The task — The task here is to set down every line of the listing exactly.

Extracted information —
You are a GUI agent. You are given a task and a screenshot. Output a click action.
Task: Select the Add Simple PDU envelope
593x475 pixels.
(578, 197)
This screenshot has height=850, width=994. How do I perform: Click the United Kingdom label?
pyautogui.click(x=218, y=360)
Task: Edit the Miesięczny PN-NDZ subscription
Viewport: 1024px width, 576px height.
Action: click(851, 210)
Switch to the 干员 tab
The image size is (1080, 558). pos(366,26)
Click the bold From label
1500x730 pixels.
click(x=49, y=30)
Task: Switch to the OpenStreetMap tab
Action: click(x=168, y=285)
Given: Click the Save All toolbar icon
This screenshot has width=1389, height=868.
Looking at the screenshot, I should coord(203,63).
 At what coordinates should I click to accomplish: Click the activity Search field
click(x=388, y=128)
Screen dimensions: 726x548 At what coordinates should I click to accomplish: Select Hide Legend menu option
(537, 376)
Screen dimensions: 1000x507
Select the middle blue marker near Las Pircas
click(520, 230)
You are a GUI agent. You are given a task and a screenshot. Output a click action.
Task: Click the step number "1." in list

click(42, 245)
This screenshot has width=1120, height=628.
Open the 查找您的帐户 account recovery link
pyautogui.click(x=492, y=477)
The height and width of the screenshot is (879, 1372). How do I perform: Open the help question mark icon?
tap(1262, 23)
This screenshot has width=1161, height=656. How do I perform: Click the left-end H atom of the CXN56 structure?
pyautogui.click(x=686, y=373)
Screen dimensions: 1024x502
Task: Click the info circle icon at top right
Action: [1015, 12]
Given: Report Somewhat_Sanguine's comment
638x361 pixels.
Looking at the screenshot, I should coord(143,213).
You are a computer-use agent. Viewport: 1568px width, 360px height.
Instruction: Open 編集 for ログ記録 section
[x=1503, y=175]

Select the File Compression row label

Answer to this problem —
You are a GUI agent. You are given a task and a screenshot. Output a click action.
Task: Select the Add Simple PDU envelope
593x475 pixels.
(578, 197)
This screenshot has height=850, width=994. How do I perform: Click the United Kingdom label?
pyautogui.click(x=218, y=360)
Task: Edit the Miesięczny PN-NDZ subscription
Viewport: 1024px width, 576px height.
Action: click(851, 210)
Switch to the 干员 tab
The image size is (1080, 558). pos(366,26)
Click the bold From label
1500x730 pixels.
click(x=49, y=30)
Task: Switch to the OpenStreetMap tab
Action: click(x=168, y=285)
Given: Click the Save All toolbar icon
This screenshot has width=1389, height=868.
Looking at the screenshot, I should coord(203,63).
 At what coordinates should I click to accomplish: Click the activity Search field
click(x=388, y=128)
Screen dimensions: 726x548 At what coordinates should I click to accomplish: Select Hide Legend menu option
(537, 376)
Screen dimensions: 1000x507
Select the middle blue marker near Las Pircas
click(520, 230)
You are a GUI agent. You are given a task and a screenshot. Output a click action.
Task: Click the step number "1." in list

click(42, 245)
This screenshot has width=1120, height=628.
Open the 查找您的帐户 account recovery link
pyautogui.click(x=492, y=477)
The height and width of the screenshot is (879, 1372). How do I perform: Open the help question mark icon?
tap(1262, 23)
This screenshot has width=1161, height=656. How do I perform: Click the left-end H atom of the CXN56 structure?
pyautogui.click(x=686, y=373)
Screen dimensions: 1024x502
Task: Click the info circle icon at top right
Action: [1015, 12]
Given: Report Somewhat_Sanguine's comment
638x361 pixels.
Looking at the screenshot, I should coord(143,213).
You are a computer-use agent. Viewport: 1568px width, 360px height.
Instruction: Open 編集 for ログ記録 section
[x=1503, y=175]

Select the File Compression row label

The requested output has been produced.